REQUIRED ACTION:
From the first line to the last, copy the listing below word for word.

AVAILABLE DATA:
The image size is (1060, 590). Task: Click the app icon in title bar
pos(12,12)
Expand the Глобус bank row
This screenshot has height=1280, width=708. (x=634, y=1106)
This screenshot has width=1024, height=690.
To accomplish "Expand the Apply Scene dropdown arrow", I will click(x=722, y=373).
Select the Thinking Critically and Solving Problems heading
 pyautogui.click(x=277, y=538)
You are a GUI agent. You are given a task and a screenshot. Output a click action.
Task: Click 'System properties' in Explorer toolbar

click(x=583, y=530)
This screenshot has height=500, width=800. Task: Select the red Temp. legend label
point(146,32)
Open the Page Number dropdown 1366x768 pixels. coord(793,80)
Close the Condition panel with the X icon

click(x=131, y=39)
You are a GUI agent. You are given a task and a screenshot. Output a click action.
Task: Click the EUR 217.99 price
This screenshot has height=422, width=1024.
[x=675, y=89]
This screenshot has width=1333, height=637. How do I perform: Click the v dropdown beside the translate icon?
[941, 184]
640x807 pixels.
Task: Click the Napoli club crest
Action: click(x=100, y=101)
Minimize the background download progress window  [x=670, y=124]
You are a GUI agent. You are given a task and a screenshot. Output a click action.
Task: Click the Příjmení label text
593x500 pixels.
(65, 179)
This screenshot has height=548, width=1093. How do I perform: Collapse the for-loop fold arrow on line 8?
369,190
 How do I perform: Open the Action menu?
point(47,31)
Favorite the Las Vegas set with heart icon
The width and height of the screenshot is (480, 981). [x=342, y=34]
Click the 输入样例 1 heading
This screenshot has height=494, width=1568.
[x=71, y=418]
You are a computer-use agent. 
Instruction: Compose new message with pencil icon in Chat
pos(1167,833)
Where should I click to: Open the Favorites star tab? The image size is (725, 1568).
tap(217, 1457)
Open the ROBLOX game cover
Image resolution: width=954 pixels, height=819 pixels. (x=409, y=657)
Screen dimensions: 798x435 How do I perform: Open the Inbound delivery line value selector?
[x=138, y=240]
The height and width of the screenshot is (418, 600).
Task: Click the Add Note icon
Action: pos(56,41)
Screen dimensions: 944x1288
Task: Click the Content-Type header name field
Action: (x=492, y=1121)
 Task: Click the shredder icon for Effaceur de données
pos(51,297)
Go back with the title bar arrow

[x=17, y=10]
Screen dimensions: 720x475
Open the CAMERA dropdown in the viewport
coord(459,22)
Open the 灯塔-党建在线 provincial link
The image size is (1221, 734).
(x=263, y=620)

FINAL ANSWER:
The image size is (1060, 590). Task: Click the app icon in title bar
pos(12,12)
Expand the Глобус bank row
This screenshot has height=1280, width=708. (x=634, y=1106)
This screenshot has width=1024, height=690.
To accomplish "Expand the Apply Scene dropdown arrow", I will click(x=722, y=373).
Select the Thinking Critically and Solving Problems heading
 pyautogui.click(x=277, y=538)
You are a GUI agent. You are given a task and a screenshot. Output a click action.
Task: Click 'System properties' in Explorer toolbar

click(x=583, y=530)
This screenshot has height=500, width=800. Task: Select the red Temp. legend label
point(146,32)
Open the Page Number dropdown 1366x768 pixels. coord(793,80)
Close the Condition panel with the X icon

click(x=131, y=39)
You are a GUI agent. You are given a task and a screenshot. Output a click action.
Task: Click the EUR 217.99 price
This screenshot has height=422, width=1024.
[x=675, y=89]
This screenshot has width=1333, height=637. How do I perform: Click the v dropdown beside the translate icon?
[941, 184]
640x807 pixels.
Task: Click the Napoli club crest
Action: click(x=100, y=101)
Minimize the background download progress window  [x=670, y=124]
You are a GUI agent. You are given a task and a screenshot. Output a click action.
Task: Click the Příjmení label text
593x500 pixels.
(65, 179)
This screenshot has height=548, width=1093. How do I perform: Collapse the for-loop fold arrow on line 8?
369,190
 How do I perform: Open the Action menu?
point(47,31)
Favorite the Las Vegas set with heart icon
The width and height of the screenshot is (480, 981). [x=342, y=34]
Click the 输入样例 1 heading
This screenshot has height=494, width=1568.
[x=71, y=418]
You are a computer-use agent. 
Instruction: Compose new message with pencil icon in Chat
pos(1167,833)
Where should I click to: Open the Favorites star tab? The image size is (725, 1568).
tap(217, 1457)
Open the ROBLOX game cover
Image resolution: width=954 pixels, height=819 pixels. (x=409, y=657)
Screen dimensions: 798x435 How do I perform: Open the Inbound delivery line value selector?
[x=138, y=240]
The height and width of the screenshot is (418, 600).
Task: Click the Add Note icon
Action: pos(56,41)
Screen dimensions: 944x1288
Task: Click the Content-Type header name field
Action: (x=492, y=1121)
 Task: Click the shredder icon for Effaceur de données
pos(51,297)
Go back with the title bar arrow

[x=17, y=10]
Screen dimensions: 720x475
Open the CAMERA dropdown in the viewport
coord(459,22)
Open the 灯塔-党建在线 provincial link
The image size is (1221, 734).
(x=263, y=620)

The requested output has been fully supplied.